Dataset entries:
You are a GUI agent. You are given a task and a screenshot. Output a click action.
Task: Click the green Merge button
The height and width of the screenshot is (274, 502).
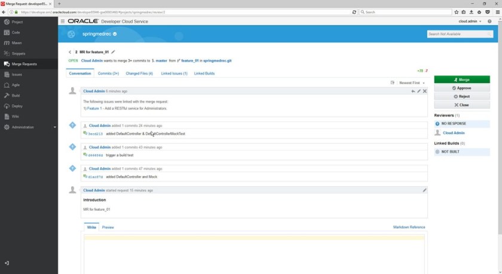click(461, 79)
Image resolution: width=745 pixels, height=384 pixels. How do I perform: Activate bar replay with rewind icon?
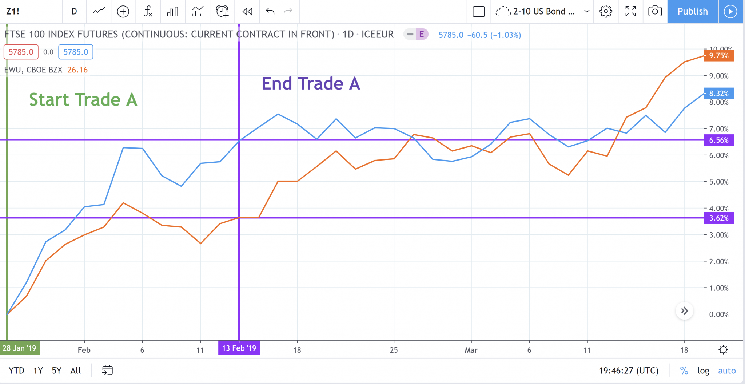[x=247, y=11]
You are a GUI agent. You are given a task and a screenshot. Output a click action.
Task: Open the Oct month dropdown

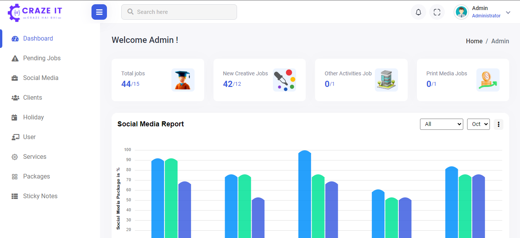[478, 124]
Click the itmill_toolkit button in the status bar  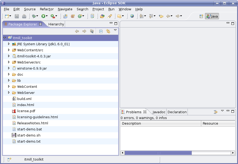(34, 160)
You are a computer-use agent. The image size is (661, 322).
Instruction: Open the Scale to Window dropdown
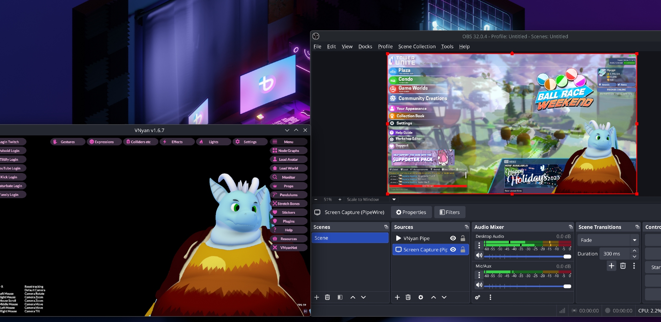(394, 199)
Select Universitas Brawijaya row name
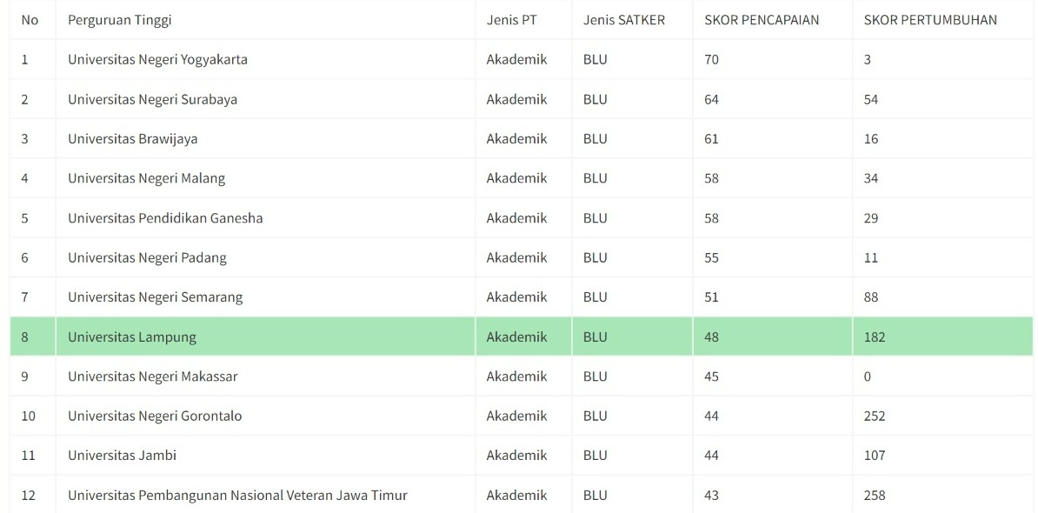The height and width of the screenshot is (513, 1038). click(132, 139)
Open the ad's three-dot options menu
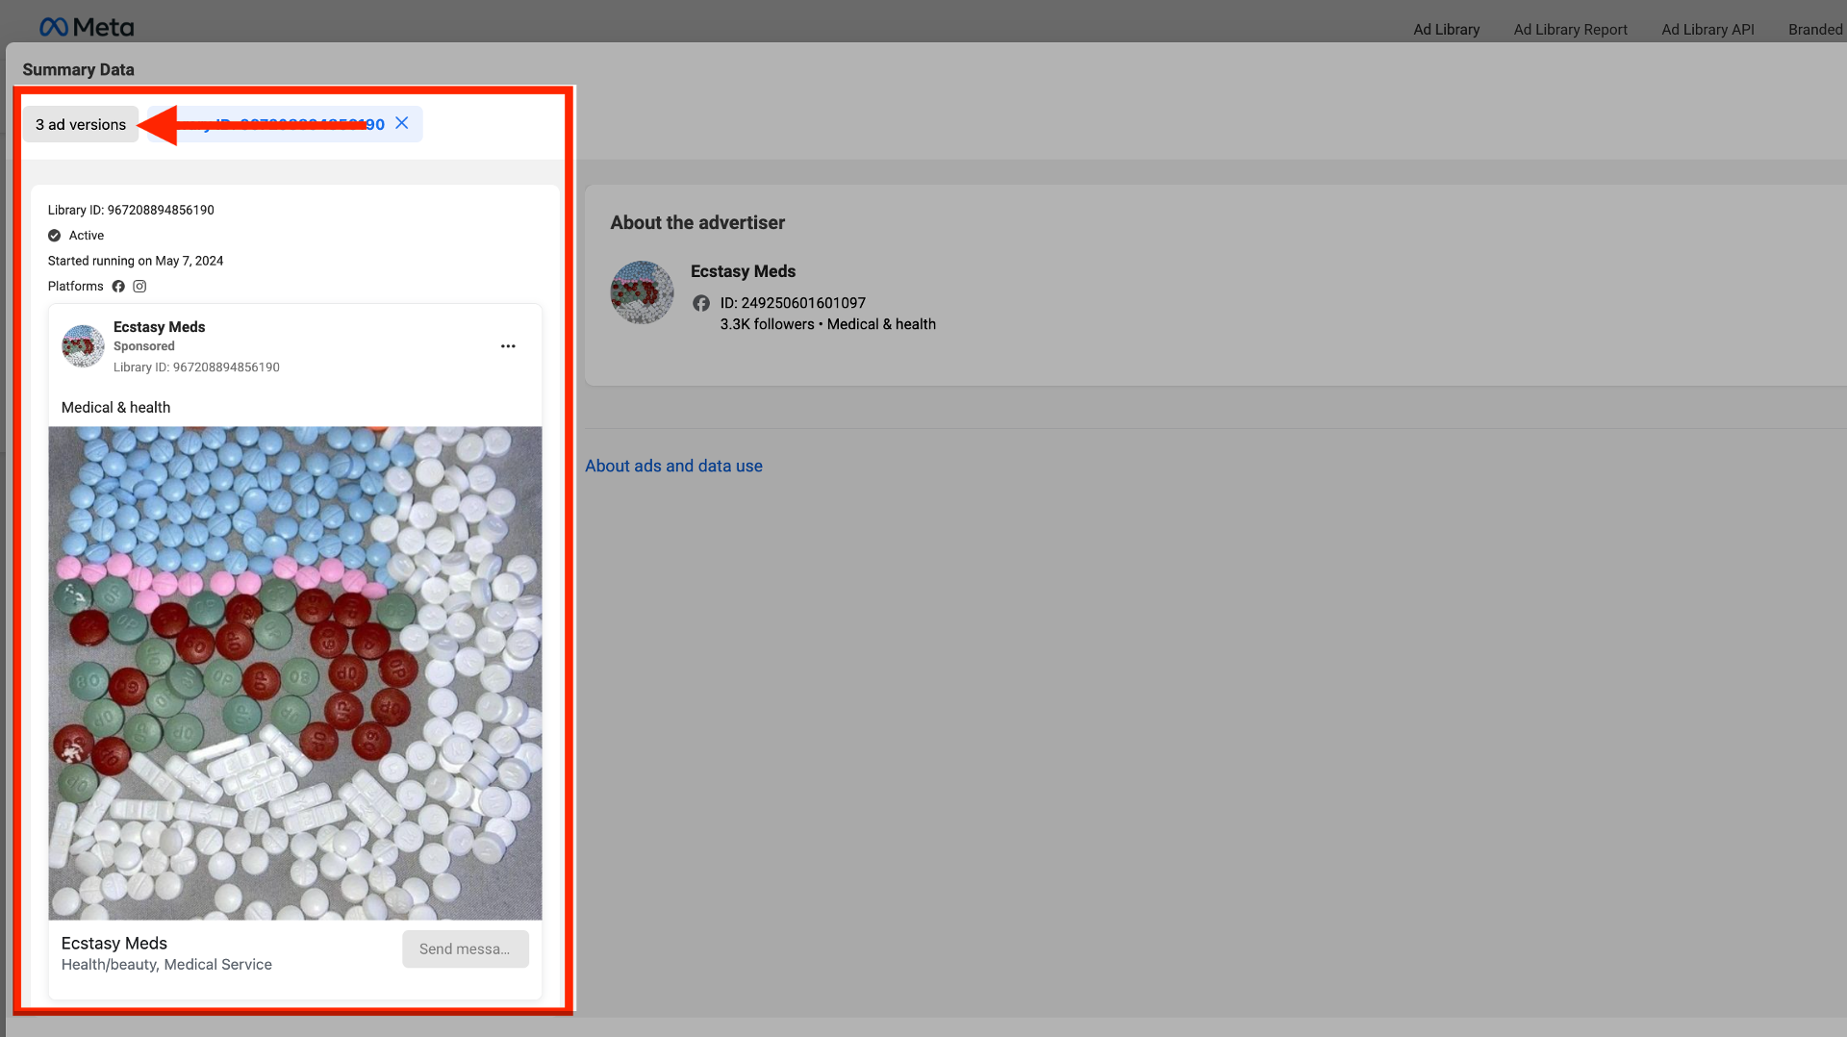Viewport: 1847px width, 1037px height. 508,346
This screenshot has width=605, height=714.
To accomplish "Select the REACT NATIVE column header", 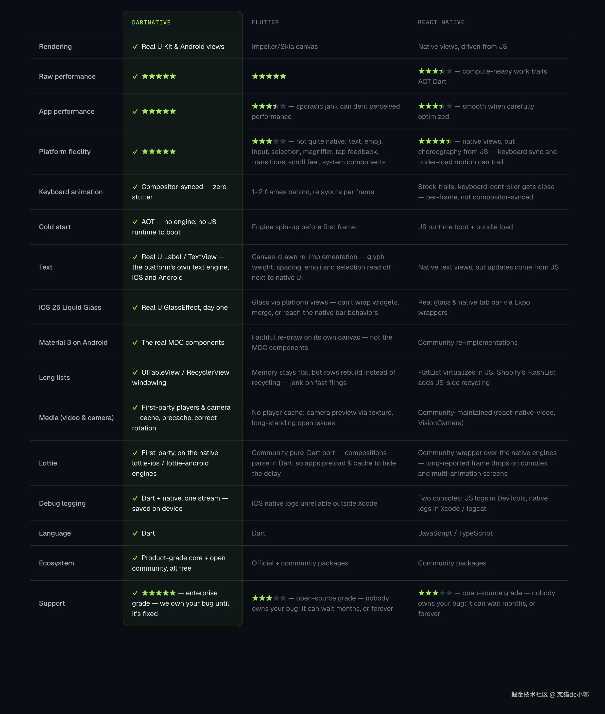I will pyautogui.click(x=441, y=22).
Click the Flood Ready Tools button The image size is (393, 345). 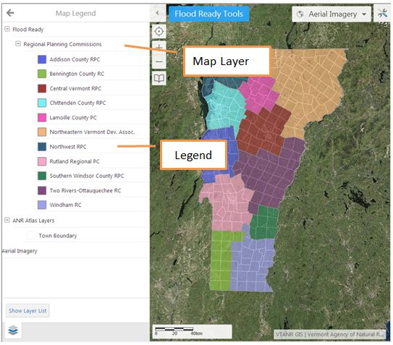tap(208, 14)
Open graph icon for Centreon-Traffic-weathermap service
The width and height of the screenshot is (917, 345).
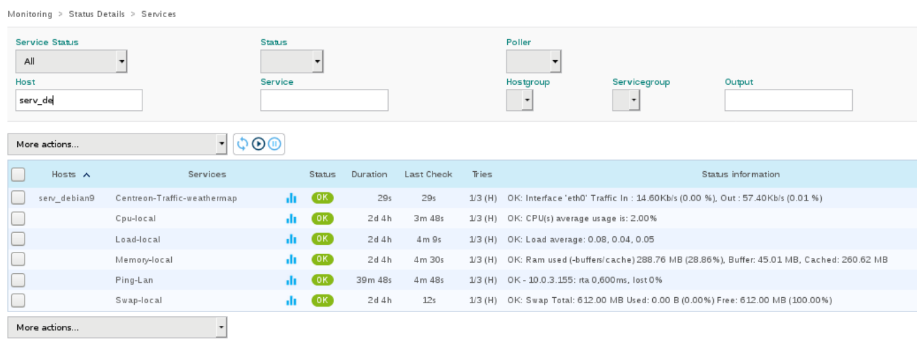[x=291, y=198]
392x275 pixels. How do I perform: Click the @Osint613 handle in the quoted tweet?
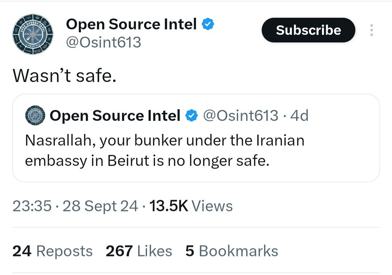[241, 115]
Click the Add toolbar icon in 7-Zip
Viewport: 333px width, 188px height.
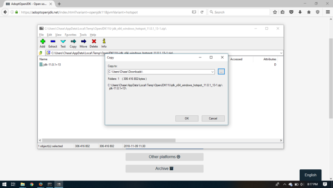click(x=43, y=41)
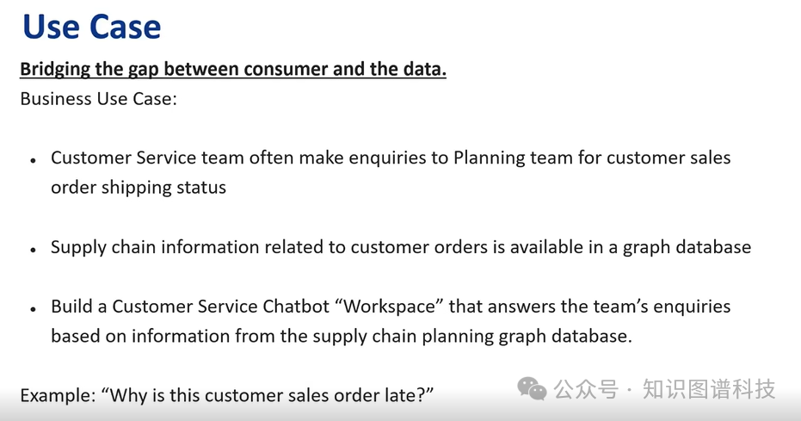Select the bullet dot before "Build a Customer"
Viewport: 801px width, 421px height.
[33, 308]
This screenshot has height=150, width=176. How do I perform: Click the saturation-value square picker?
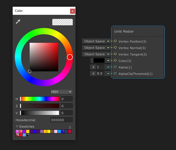coord(44,57)
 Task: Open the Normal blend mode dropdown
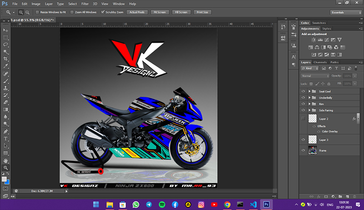point(315,76)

**EXERCISE BRIEF**
Extract precisely the lines beginning at the line containing "Open graph icon" and ending at the last line of the entries above, exactly as written and with no pictures.

**RESULT OF THIS EXERCISE**
Open graph icon for Centreon-Traffic-weathermap service
The width and height of the screenshot is (917, 345).
[x=291, y=198]
392x275 pixels. How do I perform: Click the @Osint613 handle in the quoted tweet?
[241, 115]
Click the Add toolbar icon in 7-Zip
Viewport: 333px width, 188px height.
click(x=43, y=41)
Select the bullet dot before "Build a Customer"
Viewport: 801px width, 421px height.
[33, 308]
This screenshot has height=150, width=176. How do I perform: Click the saturation-value square picker?
coord(44,57)
 Task: Open the Normal blend mode dropdown
point(315,76)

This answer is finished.